> **What this task involves**
Nothing but the data, repeated exactly, belongs in the answer.

• • • • • • •

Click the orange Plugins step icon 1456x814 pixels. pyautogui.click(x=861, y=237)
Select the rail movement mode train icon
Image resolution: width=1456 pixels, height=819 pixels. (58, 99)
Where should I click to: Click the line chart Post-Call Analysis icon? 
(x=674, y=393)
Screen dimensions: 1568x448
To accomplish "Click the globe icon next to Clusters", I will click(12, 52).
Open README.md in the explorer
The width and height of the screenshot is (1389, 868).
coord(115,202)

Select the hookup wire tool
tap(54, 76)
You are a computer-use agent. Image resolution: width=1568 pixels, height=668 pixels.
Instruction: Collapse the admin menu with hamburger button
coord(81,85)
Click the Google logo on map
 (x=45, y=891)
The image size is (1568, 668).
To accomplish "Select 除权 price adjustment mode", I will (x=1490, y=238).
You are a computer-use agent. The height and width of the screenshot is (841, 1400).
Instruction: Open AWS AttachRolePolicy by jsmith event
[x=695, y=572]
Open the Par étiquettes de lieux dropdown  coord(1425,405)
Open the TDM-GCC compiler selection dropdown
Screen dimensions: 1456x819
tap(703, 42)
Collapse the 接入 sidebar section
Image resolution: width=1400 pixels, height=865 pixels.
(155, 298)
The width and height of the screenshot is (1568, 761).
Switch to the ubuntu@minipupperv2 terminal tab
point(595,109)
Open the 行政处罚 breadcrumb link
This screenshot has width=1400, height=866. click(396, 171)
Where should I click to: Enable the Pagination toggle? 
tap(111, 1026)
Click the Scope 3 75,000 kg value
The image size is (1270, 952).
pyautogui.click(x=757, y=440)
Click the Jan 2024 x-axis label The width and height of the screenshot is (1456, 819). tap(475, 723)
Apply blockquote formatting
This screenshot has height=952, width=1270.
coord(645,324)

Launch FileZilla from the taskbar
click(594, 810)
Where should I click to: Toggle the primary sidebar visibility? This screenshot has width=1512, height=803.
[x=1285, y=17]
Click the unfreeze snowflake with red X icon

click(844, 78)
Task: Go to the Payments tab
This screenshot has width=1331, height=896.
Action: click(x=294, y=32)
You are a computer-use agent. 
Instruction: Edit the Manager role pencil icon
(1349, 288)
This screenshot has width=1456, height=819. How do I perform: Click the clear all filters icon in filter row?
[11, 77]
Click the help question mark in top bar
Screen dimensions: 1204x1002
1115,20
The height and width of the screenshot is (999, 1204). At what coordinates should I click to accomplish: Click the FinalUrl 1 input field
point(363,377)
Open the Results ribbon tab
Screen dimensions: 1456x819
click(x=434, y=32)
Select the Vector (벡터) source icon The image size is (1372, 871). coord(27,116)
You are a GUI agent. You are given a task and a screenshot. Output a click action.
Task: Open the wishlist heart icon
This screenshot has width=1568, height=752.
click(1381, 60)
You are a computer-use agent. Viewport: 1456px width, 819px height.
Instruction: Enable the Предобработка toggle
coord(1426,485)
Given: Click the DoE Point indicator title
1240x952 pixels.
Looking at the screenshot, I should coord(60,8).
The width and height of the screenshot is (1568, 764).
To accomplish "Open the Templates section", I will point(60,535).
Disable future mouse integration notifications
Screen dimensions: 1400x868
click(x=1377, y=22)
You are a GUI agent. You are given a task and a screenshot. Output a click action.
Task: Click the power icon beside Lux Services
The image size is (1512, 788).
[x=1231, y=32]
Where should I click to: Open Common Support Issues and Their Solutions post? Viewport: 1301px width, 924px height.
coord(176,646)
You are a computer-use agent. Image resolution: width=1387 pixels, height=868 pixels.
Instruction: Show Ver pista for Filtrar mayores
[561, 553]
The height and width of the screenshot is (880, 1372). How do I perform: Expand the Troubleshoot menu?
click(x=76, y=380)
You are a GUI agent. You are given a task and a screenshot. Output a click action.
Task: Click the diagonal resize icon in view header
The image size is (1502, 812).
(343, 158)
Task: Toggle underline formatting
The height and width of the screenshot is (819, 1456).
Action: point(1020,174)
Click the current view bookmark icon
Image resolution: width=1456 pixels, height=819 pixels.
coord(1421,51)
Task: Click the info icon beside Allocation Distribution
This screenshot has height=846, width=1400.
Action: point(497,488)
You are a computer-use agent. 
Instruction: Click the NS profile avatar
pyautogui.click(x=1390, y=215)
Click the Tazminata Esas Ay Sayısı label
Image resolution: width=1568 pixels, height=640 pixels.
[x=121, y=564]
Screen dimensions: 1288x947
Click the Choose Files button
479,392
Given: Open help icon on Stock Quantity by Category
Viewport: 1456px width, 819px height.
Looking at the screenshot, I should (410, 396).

• • • • • • •

> **Answer box**
Click the orange Plugins step icon 1456x814 pixels. pyautogui.click(x=861, y=237)
Select the rail movement mode train icon
Image resolution: width=1456 pixels, height=819 pixels. (58, 99)
Where should I click to: Click the line chart Post-Call Analysis icon? 
(x=674, y=393)
Screen dimensions: 1568x448
To accomplish "Click the globe icon next to Clusters", I will click(12, 52).
Open README.md in the explorer
The width and height of the screenshot is (1389, 868).
coord(115,202)

Select the hookup wire tool
tap(54, 76)
You are a computer-use agent. Image resolution: width=1568 pixels, height=668 pixels.
Instruction: Collapse the admin menu with hamburger button
coord(81,85)
Click the Google logo on map
 (x=45, y=891)
The image size is (1568, 668).
To accomplish "Select 除权 price adjustment mode", I will (x=1490, y=238).
You are a computer-use agent. The height and width of the screenshot is (841, 1400).
Instruction: Open AWS AttachRolePolicy by jsmith event
[x=695, y=572]
Open the Par étiquettes de lieux dropdown  coord(1425,405)
Open the TDM-GCC compiler selection dropdown
Screen dimensions: 1456x819
tap(703, 42)
Collapse the 接入 sidebar section
Image resolution: width=1400 pixels, height=865 pixels.
(155, 298)
The width and height of the screenshot is (1568, 761).
Switch to the ubuntu@minipupperv2 terminal tab
point(595,109)
Open the 行政处罚 breadcrumb link
This screenshot has width=1400, height=866. click(396, 171)
Where should I click to: Enable the Pagination toggle? 
tap(111, 1026)
Click the Scope 3 75,000 kg value
The image size is (1270, 952).
pyautogui.click(x=757, y=440)
Click the Jan 2024 x-axis label The width and height of the screenshot is (1456, 819). tap(475, 723)
Apply blockquote formatting
This screenshot has height=952, width=1270.
coord(645,324)

Launch FileZilla from the taskbar
click(594, 810)
Where should I click to: Toggle the primary sidebar visibility? This screenshot has width=1512, height=803.
[x=1285, y=17]
Click the unfreeze snowflake with red X icon

click(844, 78)
Task: Go to the Payments tab
This screenshot has width=1331, height=896.
Action: click(x=294, y=32)
You are a computer-use agent. 
Instruction: Edit the Manager role pencil icon
(1349, 288)
This screenshot has width=1456, height=819. How do I perform: Click the clear all filters icon in filter row?
[11, 77]
Click the help question mark in top bar
Screen dimensions: 1204x1002
1115,20
The height and width of the screenshot is (999, 1204). At what coordinates should I click to accomplish: Click the FinalUrl 1 input field
point(363,377)
Open the Results ribbon tab
Screen dimensions: 1456x819
click(x=434, y=32)
Select the Vector (벡터) source icon The image size is (1372, 871). coord(27,116)
You are a GUI agent. You are given a task and a screenshot. Output a click action.
Task: Open the wishlist heart icon
This screenshot has width=1568, height=752.
click(1381, 60)
You are a computer-use agent. Viewport: 1456px width, 819px height.
Instruction: Enable the Предобработка toggle
coord(1426,485)
Given: Click the DoE Point indicator title
1240x952 pixels.
Looking at the screenshot, I should coord(60,8).
The width and height of the screenshot is (1568, 764).
To accomplish "Open the Templates section", I will point(60,535).
Disable future mouse integration notifications
Screen dimensions: 1400x868
click(x=1377, y=22)
You are a GUI agent. You are given a task and a screenshot. Output a click action.
Task: Click the power icon beside Lux Services
The image size is (1512, 788).
[x=1231, y=32]
Where should I click to: Open Common Support Issues and Their Solutions post? Viewport: 1301px width, 924px height.
coord(176,646)
You are a computer-use agent. Image resolution: width=1387 pixels, height=868 pixels.
Instruction: Show Ver pista for Filtrar mayores
[561, 553]
The height and width of the screenshot is (880, 1372). How do I perform: Expand the Troubleshoot menu?
click(x=76, y=380)
You are a GUI agent. You are given a task and a screenshot. Output a click action.
Task: Click the diagonal resize icon in view header
The image size is (1502, 812).
(343, 158)
Task: Toggle underline formatting
The height and width of the screenshot is (819, 1456).
Action: point(1020,174)
Click the current view bookmark icon
Image resolution: width=1456 pixels, height=819 pixels.
coord(1421,51)
Task: Click the info icon beside Allocation Distribution
This screenshot has height=846, width=1400.
Action: point(497,488)
You are a computer-use agent. 
Instruction: Click the NS profile avatar
pyautogui.click(x=1390, y=215)
Click the Tazminata Esas Ay Sayısı label
Image resolution: width=1568 pixels, height=640 pixels.
[x=121, y=564]
Screen dimensions: 1288x947
Click the Choose Files button
479,392
Given: Open help icon on Stock Quantity by Category
Viewport: 1456px width, 819px height.
Looking at the screenshot, I should (410, 396).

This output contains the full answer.